-------- Exercise data --------

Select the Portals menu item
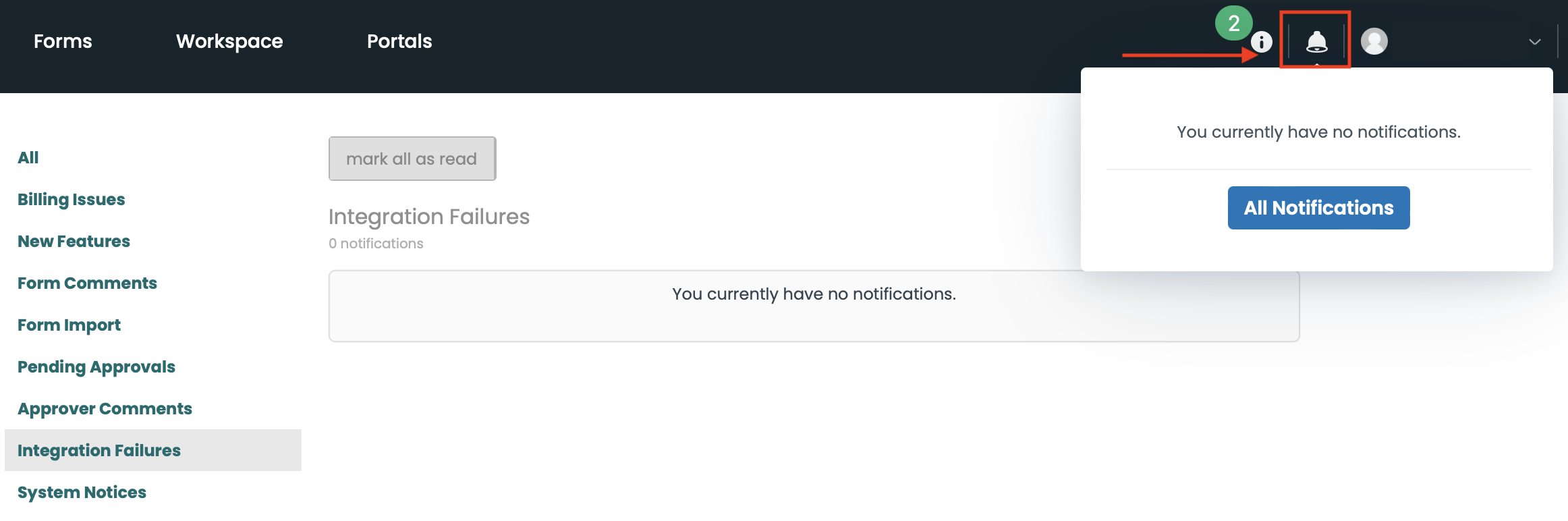pos(399,41)
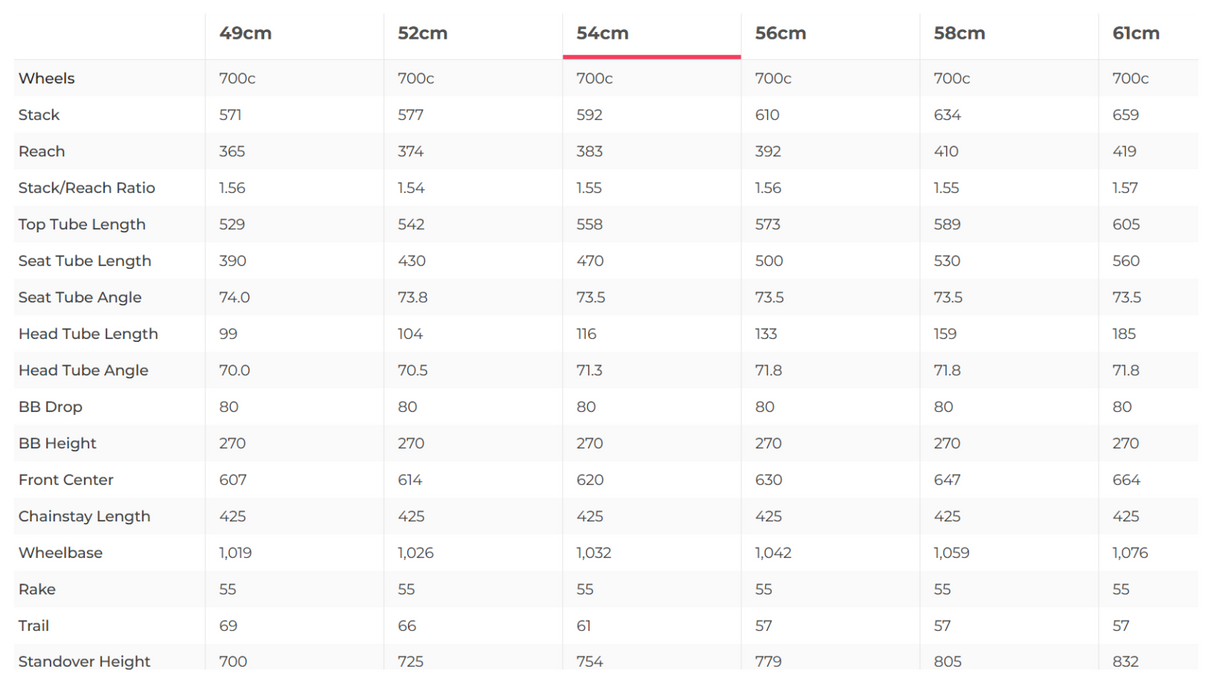Click the 1,032 wheelbase value for 54cm
This screenshot has height=683, width=1214.
(x=594, y=553)
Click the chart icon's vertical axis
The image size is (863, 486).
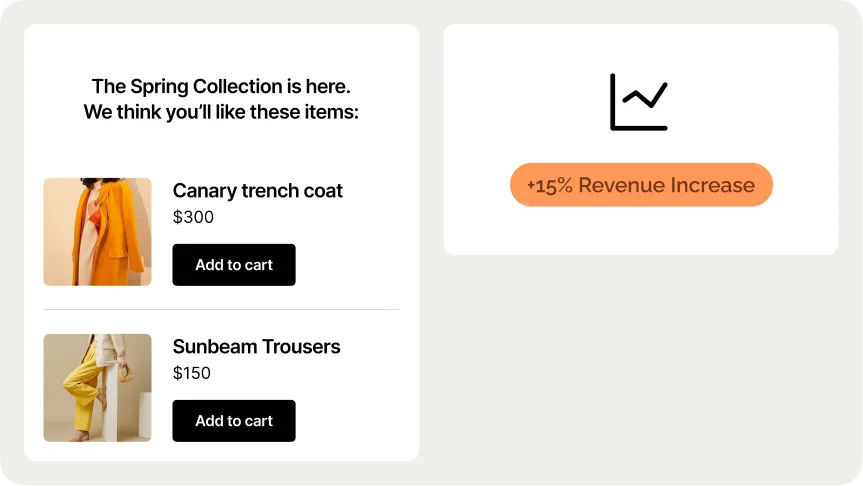pyautogui.click(x=613, y=102)
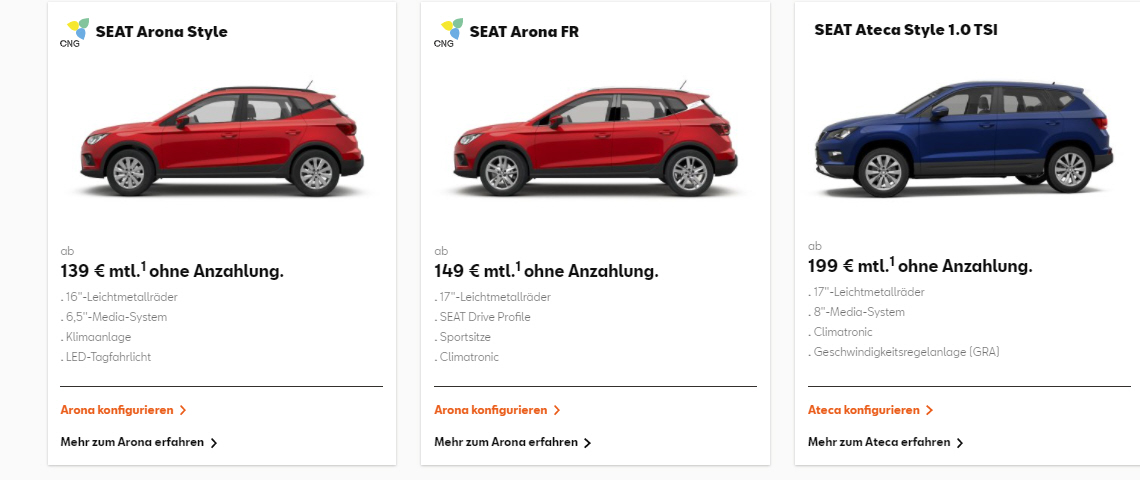Screen dimensions: 1140x480
Task: Click the orange chevron after first Arona konfigurieren
Action: [x=183, y=410]
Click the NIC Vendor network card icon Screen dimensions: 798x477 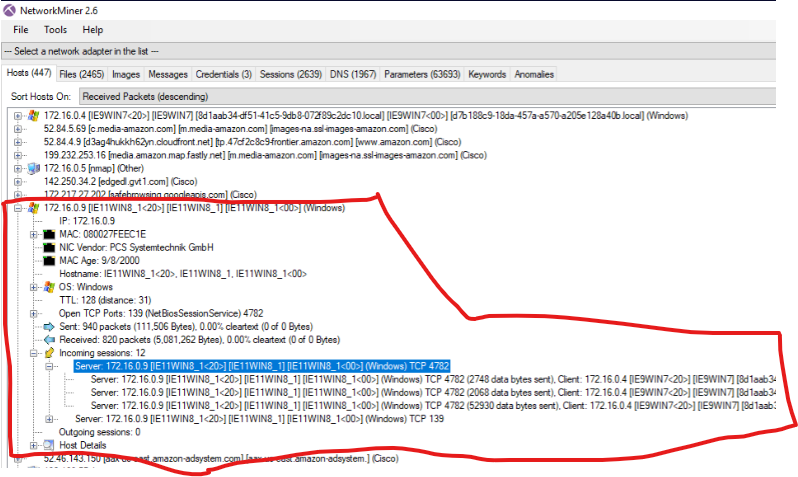pyautogui.click(x=50, y=247)
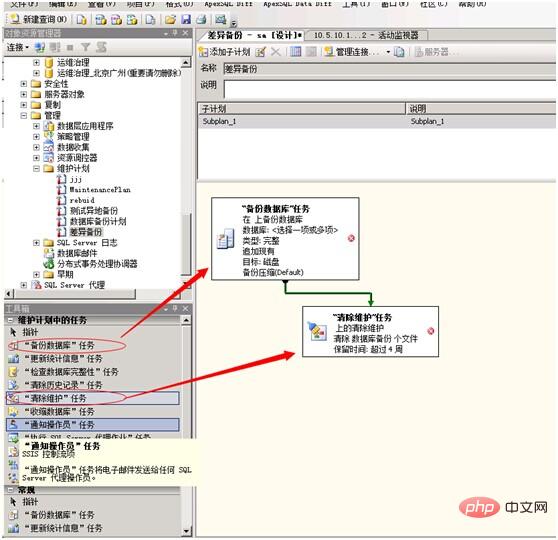Click the New Query (新建查询) toolbar button
The width and height of the screenshot is (558, 540).
pos(38,19)
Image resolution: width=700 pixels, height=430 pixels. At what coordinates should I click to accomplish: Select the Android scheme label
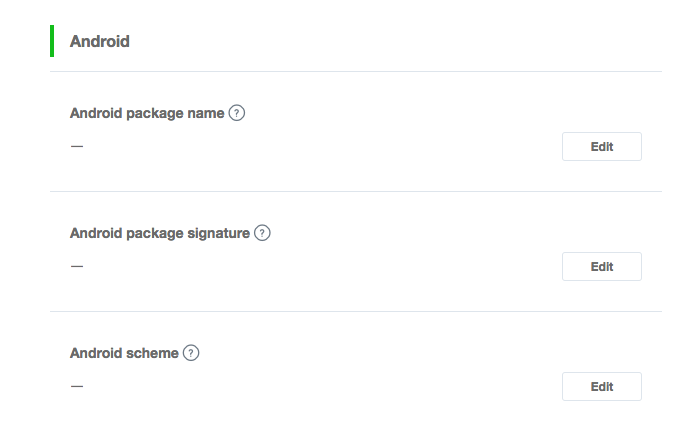point(124,353)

--------

• [About this task] Give the lines from the one containing "Image resolution: width=700" through the final line of the material again, exactly and in full, but without pictures.

• [Output below]
Image resolution: width=700 pixels, height=430 pixels. At what coordinates should I click to accomplish: Select the Android scheme label
point(124,353)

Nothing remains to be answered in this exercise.